**Written exercise:**
Render the material below as a Markdown table with the columns No. and Line, numbering each row and omitting blank lines. Begin at the line that has "The image size is (1442, 1066)." and stop after the line that has "The width and height of the screenshot is (294, 391).".

⁂

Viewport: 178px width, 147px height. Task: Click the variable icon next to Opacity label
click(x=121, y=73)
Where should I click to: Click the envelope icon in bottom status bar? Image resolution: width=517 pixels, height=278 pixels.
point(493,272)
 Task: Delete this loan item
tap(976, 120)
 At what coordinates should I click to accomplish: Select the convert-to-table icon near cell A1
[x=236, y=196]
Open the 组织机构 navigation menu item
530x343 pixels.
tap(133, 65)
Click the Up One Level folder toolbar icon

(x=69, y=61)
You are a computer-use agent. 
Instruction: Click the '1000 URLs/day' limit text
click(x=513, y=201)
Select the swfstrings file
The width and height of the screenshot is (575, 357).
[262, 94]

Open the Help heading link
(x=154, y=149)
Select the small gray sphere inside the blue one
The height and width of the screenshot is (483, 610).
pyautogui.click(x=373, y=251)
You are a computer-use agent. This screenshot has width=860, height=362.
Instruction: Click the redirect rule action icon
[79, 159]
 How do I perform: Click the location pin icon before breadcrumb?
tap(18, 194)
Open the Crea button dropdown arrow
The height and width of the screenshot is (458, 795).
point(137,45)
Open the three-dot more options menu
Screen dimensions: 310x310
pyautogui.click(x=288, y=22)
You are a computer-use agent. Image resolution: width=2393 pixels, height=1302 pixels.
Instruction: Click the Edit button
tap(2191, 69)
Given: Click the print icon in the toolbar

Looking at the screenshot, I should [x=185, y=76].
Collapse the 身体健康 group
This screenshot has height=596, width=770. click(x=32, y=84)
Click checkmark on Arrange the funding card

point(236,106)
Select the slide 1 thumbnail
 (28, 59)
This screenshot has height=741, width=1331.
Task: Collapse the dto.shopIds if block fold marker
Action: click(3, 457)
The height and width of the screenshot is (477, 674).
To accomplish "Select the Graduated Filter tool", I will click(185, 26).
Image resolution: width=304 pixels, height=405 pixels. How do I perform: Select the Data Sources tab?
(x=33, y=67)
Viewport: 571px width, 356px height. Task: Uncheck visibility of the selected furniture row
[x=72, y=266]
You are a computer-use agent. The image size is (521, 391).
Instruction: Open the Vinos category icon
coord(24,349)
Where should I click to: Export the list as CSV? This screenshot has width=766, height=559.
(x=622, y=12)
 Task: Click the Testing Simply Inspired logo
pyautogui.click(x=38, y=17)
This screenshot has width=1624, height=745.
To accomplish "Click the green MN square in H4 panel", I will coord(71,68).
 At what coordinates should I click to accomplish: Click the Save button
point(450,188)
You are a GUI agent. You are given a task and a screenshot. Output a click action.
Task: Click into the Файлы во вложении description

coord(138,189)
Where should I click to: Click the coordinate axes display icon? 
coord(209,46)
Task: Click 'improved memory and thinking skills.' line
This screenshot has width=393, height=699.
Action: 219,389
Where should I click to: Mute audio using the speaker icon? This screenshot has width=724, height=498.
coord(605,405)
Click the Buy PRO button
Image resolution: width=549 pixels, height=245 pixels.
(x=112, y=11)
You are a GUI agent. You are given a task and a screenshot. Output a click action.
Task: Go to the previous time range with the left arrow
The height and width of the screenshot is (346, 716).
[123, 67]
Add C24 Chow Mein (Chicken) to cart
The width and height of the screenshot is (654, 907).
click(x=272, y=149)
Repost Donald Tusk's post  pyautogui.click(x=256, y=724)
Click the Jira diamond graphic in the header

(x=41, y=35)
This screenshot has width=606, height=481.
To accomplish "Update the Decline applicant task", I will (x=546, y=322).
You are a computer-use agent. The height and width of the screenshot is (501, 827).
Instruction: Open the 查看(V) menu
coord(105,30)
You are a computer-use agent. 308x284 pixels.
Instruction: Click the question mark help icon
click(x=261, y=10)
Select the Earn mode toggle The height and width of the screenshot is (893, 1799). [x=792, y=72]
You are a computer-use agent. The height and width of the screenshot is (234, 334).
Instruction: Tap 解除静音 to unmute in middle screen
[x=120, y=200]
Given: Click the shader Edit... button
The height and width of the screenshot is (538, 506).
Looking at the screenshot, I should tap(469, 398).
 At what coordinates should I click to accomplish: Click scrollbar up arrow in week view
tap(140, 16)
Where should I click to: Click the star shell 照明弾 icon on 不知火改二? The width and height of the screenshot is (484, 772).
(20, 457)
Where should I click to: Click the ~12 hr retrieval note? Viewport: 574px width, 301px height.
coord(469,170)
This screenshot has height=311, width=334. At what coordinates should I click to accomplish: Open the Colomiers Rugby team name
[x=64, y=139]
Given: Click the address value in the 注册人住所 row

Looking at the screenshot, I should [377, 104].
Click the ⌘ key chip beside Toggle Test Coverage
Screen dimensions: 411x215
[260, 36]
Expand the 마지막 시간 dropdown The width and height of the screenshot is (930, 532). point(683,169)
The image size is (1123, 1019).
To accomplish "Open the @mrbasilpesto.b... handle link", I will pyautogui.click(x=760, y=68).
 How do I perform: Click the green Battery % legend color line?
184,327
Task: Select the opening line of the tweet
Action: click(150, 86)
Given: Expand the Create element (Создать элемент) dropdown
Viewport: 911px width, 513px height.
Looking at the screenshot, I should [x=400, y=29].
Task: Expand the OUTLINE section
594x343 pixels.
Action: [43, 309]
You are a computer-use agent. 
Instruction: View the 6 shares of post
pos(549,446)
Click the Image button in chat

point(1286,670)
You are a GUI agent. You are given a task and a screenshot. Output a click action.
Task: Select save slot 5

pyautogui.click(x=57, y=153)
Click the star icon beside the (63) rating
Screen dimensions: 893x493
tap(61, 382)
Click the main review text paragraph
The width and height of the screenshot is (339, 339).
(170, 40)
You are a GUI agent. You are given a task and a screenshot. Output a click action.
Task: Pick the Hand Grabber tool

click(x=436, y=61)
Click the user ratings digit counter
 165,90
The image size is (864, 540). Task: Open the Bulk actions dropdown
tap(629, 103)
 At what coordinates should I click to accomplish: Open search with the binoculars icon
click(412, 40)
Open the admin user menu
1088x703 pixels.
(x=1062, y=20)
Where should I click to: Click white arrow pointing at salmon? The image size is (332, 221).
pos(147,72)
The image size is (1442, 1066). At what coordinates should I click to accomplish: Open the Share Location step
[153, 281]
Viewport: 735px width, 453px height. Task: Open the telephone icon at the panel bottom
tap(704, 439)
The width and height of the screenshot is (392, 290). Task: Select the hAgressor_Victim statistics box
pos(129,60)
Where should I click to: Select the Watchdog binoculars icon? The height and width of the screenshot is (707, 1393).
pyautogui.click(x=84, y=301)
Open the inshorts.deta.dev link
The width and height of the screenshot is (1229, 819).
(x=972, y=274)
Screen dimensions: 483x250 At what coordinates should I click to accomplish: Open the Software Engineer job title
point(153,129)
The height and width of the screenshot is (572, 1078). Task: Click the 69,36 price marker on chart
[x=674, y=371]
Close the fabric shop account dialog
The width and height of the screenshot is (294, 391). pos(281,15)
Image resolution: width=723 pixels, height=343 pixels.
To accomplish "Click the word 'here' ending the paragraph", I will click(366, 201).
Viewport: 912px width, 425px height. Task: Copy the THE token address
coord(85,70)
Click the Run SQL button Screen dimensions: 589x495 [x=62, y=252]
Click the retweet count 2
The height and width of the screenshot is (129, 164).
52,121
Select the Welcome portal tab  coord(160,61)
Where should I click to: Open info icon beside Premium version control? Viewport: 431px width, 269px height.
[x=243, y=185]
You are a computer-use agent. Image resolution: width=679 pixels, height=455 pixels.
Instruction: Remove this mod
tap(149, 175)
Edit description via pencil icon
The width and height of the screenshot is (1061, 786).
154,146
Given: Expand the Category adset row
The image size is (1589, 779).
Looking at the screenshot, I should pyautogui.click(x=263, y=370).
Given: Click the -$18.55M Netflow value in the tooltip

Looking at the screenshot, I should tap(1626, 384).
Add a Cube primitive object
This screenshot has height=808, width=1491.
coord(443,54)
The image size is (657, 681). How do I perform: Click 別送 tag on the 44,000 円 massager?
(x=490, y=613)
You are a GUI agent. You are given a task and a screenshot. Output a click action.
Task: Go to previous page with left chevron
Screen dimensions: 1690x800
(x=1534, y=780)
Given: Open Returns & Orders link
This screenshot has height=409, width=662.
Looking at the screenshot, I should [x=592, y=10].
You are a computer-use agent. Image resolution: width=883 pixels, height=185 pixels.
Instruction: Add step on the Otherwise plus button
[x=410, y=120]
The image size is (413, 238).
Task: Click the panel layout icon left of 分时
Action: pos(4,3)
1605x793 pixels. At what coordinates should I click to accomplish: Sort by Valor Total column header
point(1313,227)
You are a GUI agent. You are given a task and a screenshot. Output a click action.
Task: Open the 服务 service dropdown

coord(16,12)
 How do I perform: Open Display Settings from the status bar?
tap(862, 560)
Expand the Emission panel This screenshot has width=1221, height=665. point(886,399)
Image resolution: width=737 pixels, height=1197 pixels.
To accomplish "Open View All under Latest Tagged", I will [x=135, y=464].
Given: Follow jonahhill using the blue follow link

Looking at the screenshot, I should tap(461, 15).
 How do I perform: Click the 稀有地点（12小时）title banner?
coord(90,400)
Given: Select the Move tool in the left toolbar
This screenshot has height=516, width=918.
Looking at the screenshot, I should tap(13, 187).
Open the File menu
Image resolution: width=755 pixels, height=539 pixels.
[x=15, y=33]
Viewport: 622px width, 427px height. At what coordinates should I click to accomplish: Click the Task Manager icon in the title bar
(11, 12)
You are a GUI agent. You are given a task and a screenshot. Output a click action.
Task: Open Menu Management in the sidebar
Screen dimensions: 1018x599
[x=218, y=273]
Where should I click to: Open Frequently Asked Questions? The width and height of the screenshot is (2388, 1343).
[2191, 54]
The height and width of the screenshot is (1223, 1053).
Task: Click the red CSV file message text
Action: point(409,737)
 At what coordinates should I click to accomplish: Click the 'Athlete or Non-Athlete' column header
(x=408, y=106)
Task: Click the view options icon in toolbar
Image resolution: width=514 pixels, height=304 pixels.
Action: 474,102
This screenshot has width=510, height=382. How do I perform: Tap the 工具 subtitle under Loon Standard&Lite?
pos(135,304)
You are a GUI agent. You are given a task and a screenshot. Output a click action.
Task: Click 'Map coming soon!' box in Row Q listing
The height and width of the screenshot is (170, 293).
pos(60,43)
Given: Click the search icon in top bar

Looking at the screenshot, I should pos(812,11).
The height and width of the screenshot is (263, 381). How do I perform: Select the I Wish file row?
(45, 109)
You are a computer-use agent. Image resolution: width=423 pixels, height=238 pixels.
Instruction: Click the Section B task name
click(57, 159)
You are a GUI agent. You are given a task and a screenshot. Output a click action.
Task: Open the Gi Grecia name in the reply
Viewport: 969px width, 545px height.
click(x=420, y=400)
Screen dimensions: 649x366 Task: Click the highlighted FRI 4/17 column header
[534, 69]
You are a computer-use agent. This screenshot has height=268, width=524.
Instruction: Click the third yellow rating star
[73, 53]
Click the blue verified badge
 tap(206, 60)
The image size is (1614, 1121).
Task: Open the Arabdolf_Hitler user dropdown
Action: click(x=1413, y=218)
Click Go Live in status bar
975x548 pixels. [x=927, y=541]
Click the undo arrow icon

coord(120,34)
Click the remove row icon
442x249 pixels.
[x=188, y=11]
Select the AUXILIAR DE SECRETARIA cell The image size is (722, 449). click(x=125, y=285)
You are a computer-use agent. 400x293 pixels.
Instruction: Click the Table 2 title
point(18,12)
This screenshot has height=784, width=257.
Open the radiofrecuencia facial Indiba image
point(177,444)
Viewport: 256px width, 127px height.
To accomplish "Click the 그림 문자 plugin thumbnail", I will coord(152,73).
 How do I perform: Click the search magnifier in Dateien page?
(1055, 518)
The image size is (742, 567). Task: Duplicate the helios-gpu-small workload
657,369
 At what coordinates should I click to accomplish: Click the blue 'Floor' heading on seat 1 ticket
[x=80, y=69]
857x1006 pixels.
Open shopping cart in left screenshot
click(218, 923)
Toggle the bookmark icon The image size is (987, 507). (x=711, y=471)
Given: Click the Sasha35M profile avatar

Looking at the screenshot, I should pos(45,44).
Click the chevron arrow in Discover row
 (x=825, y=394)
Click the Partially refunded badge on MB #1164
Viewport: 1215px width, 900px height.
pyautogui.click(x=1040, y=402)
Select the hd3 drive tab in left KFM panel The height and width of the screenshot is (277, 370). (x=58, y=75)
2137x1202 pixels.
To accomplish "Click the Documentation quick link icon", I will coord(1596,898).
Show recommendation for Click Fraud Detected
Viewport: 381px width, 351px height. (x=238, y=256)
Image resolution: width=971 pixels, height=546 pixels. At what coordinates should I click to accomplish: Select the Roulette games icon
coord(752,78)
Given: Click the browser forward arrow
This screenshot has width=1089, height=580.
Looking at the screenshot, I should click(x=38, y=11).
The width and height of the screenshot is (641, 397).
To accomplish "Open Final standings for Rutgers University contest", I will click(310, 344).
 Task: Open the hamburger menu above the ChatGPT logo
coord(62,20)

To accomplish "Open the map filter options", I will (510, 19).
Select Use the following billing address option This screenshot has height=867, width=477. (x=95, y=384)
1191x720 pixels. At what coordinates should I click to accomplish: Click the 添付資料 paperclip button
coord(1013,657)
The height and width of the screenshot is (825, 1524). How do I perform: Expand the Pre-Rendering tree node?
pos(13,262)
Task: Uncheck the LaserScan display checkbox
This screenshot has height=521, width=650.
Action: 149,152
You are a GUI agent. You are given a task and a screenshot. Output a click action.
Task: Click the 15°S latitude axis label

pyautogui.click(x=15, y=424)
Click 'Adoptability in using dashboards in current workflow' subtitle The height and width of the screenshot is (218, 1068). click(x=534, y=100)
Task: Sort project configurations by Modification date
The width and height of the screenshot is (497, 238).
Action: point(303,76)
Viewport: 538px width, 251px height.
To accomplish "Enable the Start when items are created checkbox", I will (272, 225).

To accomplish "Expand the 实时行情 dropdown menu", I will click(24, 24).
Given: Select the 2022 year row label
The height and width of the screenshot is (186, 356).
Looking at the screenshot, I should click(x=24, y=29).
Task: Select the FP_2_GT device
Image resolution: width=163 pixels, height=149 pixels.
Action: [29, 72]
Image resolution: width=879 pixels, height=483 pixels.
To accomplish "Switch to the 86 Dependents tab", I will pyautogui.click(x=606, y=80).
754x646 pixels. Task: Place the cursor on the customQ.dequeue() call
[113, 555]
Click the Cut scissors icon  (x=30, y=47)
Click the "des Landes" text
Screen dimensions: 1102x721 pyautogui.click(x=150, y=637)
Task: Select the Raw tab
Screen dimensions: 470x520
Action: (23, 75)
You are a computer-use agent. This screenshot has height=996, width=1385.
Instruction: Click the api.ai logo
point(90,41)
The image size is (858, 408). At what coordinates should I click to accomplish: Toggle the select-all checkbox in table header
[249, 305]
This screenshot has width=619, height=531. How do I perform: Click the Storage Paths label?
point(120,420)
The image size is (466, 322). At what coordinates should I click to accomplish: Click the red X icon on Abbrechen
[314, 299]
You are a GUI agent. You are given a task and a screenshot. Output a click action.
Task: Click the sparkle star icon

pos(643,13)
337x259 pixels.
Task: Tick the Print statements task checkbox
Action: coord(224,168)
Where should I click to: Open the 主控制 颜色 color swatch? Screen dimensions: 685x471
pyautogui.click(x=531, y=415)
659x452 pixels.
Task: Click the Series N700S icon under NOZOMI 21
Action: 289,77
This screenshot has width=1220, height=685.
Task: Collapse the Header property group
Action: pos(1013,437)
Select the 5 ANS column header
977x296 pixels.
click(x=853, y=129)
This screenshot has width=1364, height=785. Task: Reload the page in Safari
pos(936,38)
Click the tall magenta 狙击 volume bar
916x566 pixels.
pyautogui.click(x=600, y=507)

⁂

**The result:**
| No. | Line |
|---|---|
| 1 | The image size is (1442, 1066). At what coordinates should I click to accomplish: Open the Share Location step |
| 2 | [153, 281] |
| 3 | Viewport: 735px width, 453px height. Task: Open the telephone icon at the panel bottom |
| 4 | tap(704, 439) |
| 5 | The width and height of the screenshot is (392, 290). Task: Select the hAgressor_Victim statistics box |
| 6 | pos(129,60) |
| 7 | Where should I click to: Select the Watchdog binoculars icon? The height and width of the screenshot is (707, 1393). |
| 8 | pyautogui.click(x=84, y=301) |
| 9 | Open the inshorts.deta.dev link |
| 10 | The width and height of the screenshot is (1229, 819). |
| 11 | (x=972, y=274) |
| 12 | Screen dimensions: 483x250 At what coordinates should I click to accomplish: Open the Software Engineer job title |
| 13 | point(153,129) |
| 14 | The height and width of the screenshot is (572, 1078). Task: Click the 69,36 price marker on chart |
| 15 | [x=674, y=371] |
| 16 | Close the fabric shop account dialog |
| 17 | The width and height of the screenshot is (294, 391). pos(281,15) |